• [Список заданий]:
A – Ответьте на вопросы по тексту о семье Шапиро в 1941 году:
(i) Какого числа отец получил телеграмму с приказом немедленно вернуться в часть?
(ii) В какую дивизию добровольцем вступил Борис, брат отца?
(iii) Начальником какого госпиталя Моисей Шапиро был назначен 12 июля?
B – Допишите продолжение текста о Моисее Шапиро, начав сразу после его назначения в госпиталь 13-й армии.

• [Исходный текст]:
Мы не сразу поехали в Ленинград. Сначала мы заехали на родину Маши в село Шаповаловку Борзенского района Черниговской области. Там отец и Маша оставили меня, Тёму и Белку, а сами с Долей на следующий день поехали в Ленинград. В Ленинграде у отца, кроме брата Бориса, были ещё две тётки и дядя — сёстры и брат его матери.

В первый же день после приезда, 21 июня 1941 года, отец получил телеграмму: «Немедленно вернуться в часть». Подписана телеграмма была начальником штаба дивизии, в которой служил отец. Отец решил ехать в Волковыск на следующий день, оставив Машу и Долю на попечение родственников.

Но, как известно, «22 июня, ровно в четыре часа, Киев бомбили, нам объявили, что началася война». В Ленинграде уже в 5 часов было объявлено «угрожаемое положение».

Отец и Маша решили, что ни о какой операции Доли не может быть и речи. Они сели в поезд и вместе доехали до Гомеля. Там разделились — Маша с Долей поехали на юг, в Шаповаловку, а отец — на запад, навстречу быстро разгоравшемуся пламени войны.

Из двух ленинградских тёток одна умерла во время блокады, другая и дядя остались живы.

Брат отца, Борис, вступил добровольцем в 3-ю дивизию народного ополчения. Дивизия была послана на север, в район Олонца, и была разгромлена финнами в сентябре-октябре 1941 года. Из семи тысяч бойцов и командиров от дивизии, в конечном счёте, осталось всего триста человек. Увы, среди этих трёхсот не было лейтенанта Бориса Шапиро…

Наш отец, Моисей Шапиро, двигался к фронту сначала в товарном поезде, потом на попутных машинах и, наконец, пошел пешком по Варшавскому шоссе по направлению к Минску.

Но Минск тем временем был занят немцами. Шапиро был остановлен и направлен в штаб 4-й армии, которая отступала от западной границы. Отец получил назначение в 42-ю стрелковую дивизию на свою прежнюю должность начальника санитарной службы.

42-я дивизия в начале войны находилась в Бресте и в первые же минуты была подвергнута мощнейшим ударам немецкой артиллерии. Часть дивизии осталась в Бресте и погибла, часть ушла на восток. Теряя бойцов, пополняясь разрозненными группами, отчаянно сопротивляясь, дивизия к концу июня 1941 года, когда в ней появился Шапиро, отступала вдоль Варшавского шоссе и была в районе Рогачёва.

1 июля руководство Западного фронта было смещено. Целую группу генералов судили, приговорили к расстрелу и расстреляли. Был расстрелян и командующий 4-й армии.

4-я армия была расформирована. 28-й стрелковый корпус, в который входила 42-я дивизия, в 20-х числах июля был передан 13-й армии.

Моисей Шапиро 12-го июля был назначен начальником корпусного полевого госпиталя № 17 28-го стрелкового корпуса. После передачи корпуса 13-й армии, Шапиро был назначен начальником хирургического полевого подвижного госпиталя (ХППГ) № 2406 13-й армии.

Сохранённые записи:
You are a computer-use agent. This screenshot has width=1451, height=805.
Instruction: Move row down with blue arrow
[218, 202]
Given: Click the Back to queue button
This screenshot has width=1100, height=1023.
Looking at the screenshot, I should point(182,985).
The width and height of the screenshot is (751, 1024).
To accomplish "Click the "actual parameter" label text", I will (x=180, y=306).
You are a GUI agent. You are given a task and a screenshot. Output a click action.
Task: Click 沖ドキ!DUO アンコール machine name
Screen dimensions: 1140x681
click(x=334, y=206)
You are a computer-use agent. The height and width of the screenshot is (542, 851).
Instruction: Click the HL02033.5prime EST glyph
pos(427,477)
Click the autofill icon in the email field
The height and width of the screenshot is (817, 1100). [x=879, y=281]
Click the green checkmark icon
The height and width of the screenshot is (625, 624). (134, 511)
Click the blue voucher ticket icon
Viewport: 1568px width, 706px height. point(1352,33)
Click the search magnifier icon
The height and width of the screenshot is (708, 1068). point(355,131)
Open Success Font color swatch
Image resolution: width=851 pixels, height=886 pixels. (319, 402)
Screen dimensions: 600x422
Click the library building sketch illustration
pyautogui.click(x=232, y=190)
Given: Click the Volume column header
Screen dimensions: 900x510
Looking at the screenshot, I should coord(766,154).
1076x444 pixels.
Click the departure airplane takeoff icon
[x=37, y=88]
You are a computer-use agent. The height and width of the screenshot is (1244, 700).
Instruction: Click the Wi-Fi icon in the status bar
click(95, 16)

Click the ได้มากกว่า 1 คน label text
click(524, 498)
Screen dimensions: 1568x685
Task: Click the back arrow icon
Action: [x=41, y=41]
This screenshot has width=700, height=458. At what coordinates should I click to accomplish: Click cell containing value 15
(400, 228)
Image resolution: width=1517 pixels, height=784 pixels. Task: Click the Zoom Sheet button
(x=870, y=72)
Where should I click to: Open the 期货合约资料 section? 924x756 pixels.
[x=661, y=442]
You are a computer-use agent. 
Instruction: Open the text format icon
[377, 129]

• [Ответы к упражнению]:
A –
(i) 21 июня 1941 года.
(ii) В 3-ю дивизию народного ополчения.
(iii) Корпусного полевого госпиталя № 17 28-го стрелкового корпуса.

B –
В феврале 1942 года его назначили начальником ХППГ № 507 13-й армии. Ему было присвоено звание «подполковник медицинской службы». И с этим званием, с этим госпиталем и с этой армией отец прошел всю войну. Отступал, наступал, держал оборону, был в различных переделках и встретил Победу под Берлином, принимая огромный поток раненых.

9-го мая он расписался на стене дымящегося рейхстага. Всего за время Великой Отечественной войны госпиталем было принято 37119 больных и раненых, из них умерло 778 человек, что составляло 2%.

Маша с Долей не без приключений добрались из Гомеля до Шаповаловки и присоединились ко мне, Тёме и Белке. 

Вместо предполагавшихся пары недель нам пришлось пережить там, в хате с соломенной крышей и земляным полом, четыре военных года.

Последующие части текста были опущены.